Cluster registry

A cluster is a registered Kubernetes deploy target. An admin registers it once — name, auth, governance — and any pipeline job references it by name:

jobs:
  deploy:
    stage: ship
    uses: ghcr.io/klinux/gocdnext-plugin-kubectl@v1
    with:
      command: "apply -k k8s/"
    cluster: prod-gke

At dispatch the scheduler resolves prod-gke to its stored kubeconfig and injects it as PLUGIN_KUBECONFIG (masked in the log stream). The kubectl / helm / kustomize plugins already read that env, so the job authenticates to the cluster with no pasted kubeconfig in the pipeline YAML and no *_KUBECONFIG_B64 secret per project.

Why — the kubeconfig-in-the-step antipattern

The classic GoCD shape is to paste a base64 kubeconfig into every deploy step (or carry it as a per-pipeline secret) and resolve it with with.kubeconfig: ${{ PROD_KUBECONFIG_B64 }}. That means the same credential is duplicated across every pipeline that ships to the cluster, rotation is a fan-out edit, and there’s no single place that answers “who can deploy where”.

The cluster registry centralises it: the credential lives once, encrypted at rest, behind admin-only registration, with a per-cluster project allow-list and an audit trail.
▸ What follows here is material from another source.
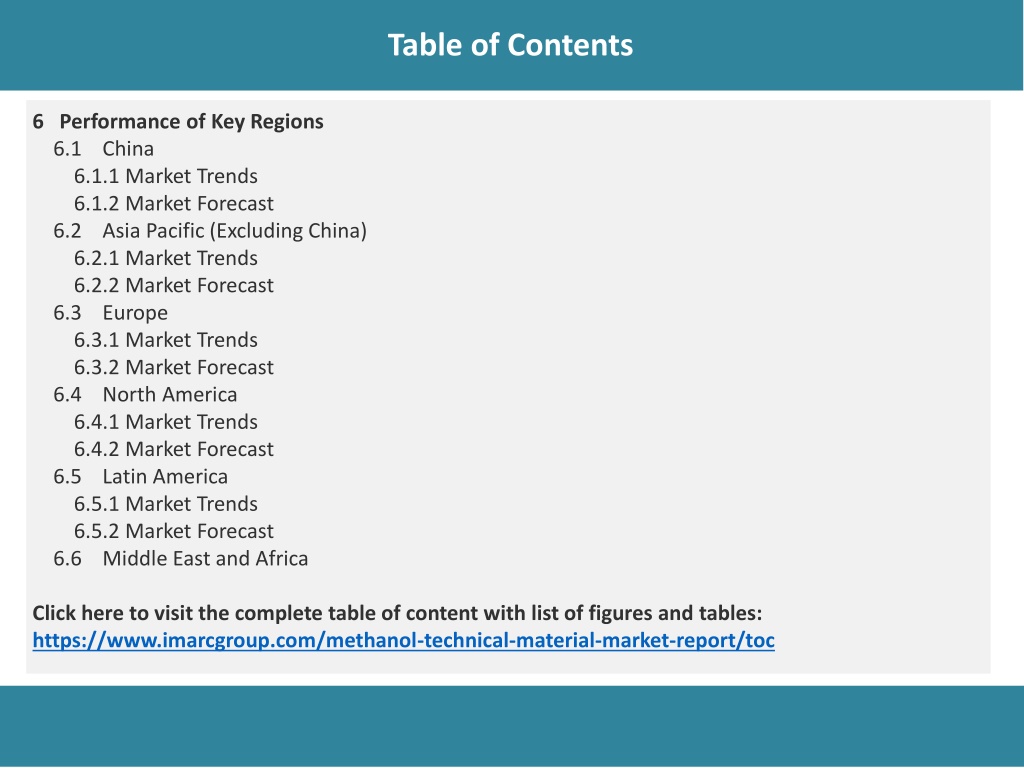Click 6.2.2 Market Forecast entry
The width and height of the screenshot is (1024, 768).
pyautogui.click(x=174, y=285)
Pipelines name a target; they never hold a target’s credential.

This is a credential-injection layer, not an executor. gocdnext still doesn’t kubectl apply for you — your job (or the kubectl plugin) owns the command. The registry only answers “what kubeconfig does prod-gke mean, and is this project allowed to use it”.

The three auth types

Every cluster has an auth type chosen at registration. All three end the same way at dispatch — the job sees a working kubeconfig in PLUGIN_KUBECONFIG — but the stored shape differs.

`kubeconfig` — a full kubeconfig

Store a complete kubeconfig YAML. Injected verbatim. Use this when you already have a static kubeconfig (a service-account one, see the exec-auth caveat).

# register (admin → Settings → Clusters → New cluster)
name: prod-gke
auth_type: kubeconfig
kubeconfig: |
  apiVersion: v1
  kind: Config
  clusters:
    - name: prod
      cluster:
        server: https://34.0.0.1
        certificate-authority-data: <base64 CA>
  users:
    - name: deployer
      user:
        token: <static SA token>
  contexts:
    - name: prod
      context: { cluster: prod, user: deployer }
  current-context: prod
allowed_projects: [acme-platform]

`token` — bearer token + API server + CA

Store a service-account bearer token, the API server URL, and the cluster CA. gocdnext synthesises a kubeconfig from the three at dispatch and injects that. Less to paste than a full kubeconfig when all you have is a token from a ServiceAccount.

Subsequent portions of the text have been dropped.